Rustc gives me trouble on a trait bound that is obviously valid

Compiler is nightly…

Im trying to make a change in my lib so it uses a generic trait Message instead of an associated type. However, I have a trait impl that no longer compiles.

I have a problem where I implement a generic trait on a generic struct. In the following code we can see that the trait does not know of parameter A. It only knows M and R, however the Receiver is generic over A. We can see from the global trait bounds that R == R, so if Message<()>, then A must impl Handler<M, ()>. However the send method, which should only be available for Message<()> (eg. no return value from handler), can not be implemented:

impl<A, M, R> Recipient<M, R> for Receiver<A>

   where A: Handler<M, R> ,
          M: Message<R>    ,
	       R: 'static       ,

{
	fn send( &mut self, msg: M ) -> Response< ThesRes<()> >

		where M: Message<()>,

	{
		self.addr.send( msg )
	}



	fn call( &mut self, msg: M ) -> Response< ThesRes<R> >
	{
		self.addr.call( msg )
	}

...

rustc complains:

error[E0277]: the trait bound `A: thespis::handler::Handler<_, ()>` is not satisfied
   --> src/single_thread/address.rs:247:13
    |
247 |         self.addr.send( msg )
    |                   ^^^^ the trait `thespis::handler::Handler<_, ()>` is not implemented for `A`

The type of self.addr obviously requires that before sending a message, the actor implements the right handler:

impl<A> Address<A> for Addr<A>

	where A: Actor,

{
   fn send<M>( &mut self, msg: M ) -> Response< ThesRes<()> >

	   where A: Handler<M, ()>,
            M: Message<()>,
...

This makes a whole lot of sense and I don’t feel like it’s a good idea to remove this trait bound.
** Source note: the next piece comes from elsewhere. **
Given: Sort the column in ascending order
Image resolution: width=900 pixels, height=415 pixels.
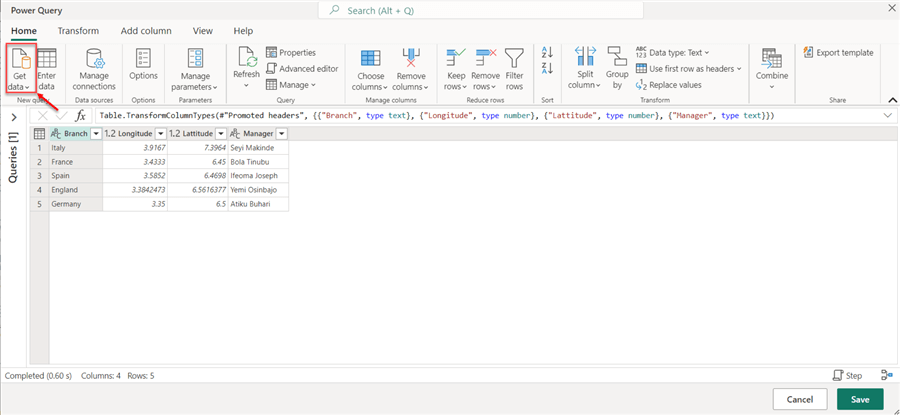Looking at the screenshot, I should 547,53.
So I tried to add the bound:

A: Handler<M, ()>

to the send method on Recipient, but that’s not allowed, since it would make the implementation stricter than the trait:

error[E0276]: impl has stricter requirements than trait
   --> src/single_thread/address.rs:241:2
    |
241 |       fn send( &mut self, msg: M ) -> Response< ThesRes<()> >
    |  _____^
242 | |
243 | |         where A: Handler<M, ()>,
244 | |               M: Message<()>,
...   |
247 | |         self.addr.send( msg )
248 | |     }
    | |_____^ impl has extra requirement `A: thespis::handler::Handler<M, ()>`

The call to self.addr is obviously sound, because the impl is only valid for an A which has the same R in Handler<M, R> than Message<R>.

I would have thought that with chalkification and the constraint propagation of prolog, such simple deductions would be a piece of cake, but it seems not.

Is there a way to get around this, or do I start undoing everything and going back to an associated type?

Is this intended behavior or would it be worth filing an issue for this?

No, there’s nothing that connects R = () here.

For the code in send, you have the impl constraint A: Handler<M, R> and the unified impl+fn constraint M: Message<R> + Message<()>. Note that M could very well implement Message for both independently, but this doesn’t tell us anything about A.

It’s too hard for me to suggest anything from these limited excerpts…

Of course, you are right… Doesn’t look like it will be easy to solve this.

Just had a try with specialization, since a default impl would allow me not to implement all methods for R, and have a full impl for the () case, but it seems that that gives overflow evaluating the requirementsingle_thread::address::Receiver: thespis::recipient::Recipient<M, R>`` when trying to put a Receiver in a box dyn Recipient<M, R>.

I will probably have to split send and call functionality into two separate traits. That way impls can have the more specific constraints at trait level rather than putting them on a method only.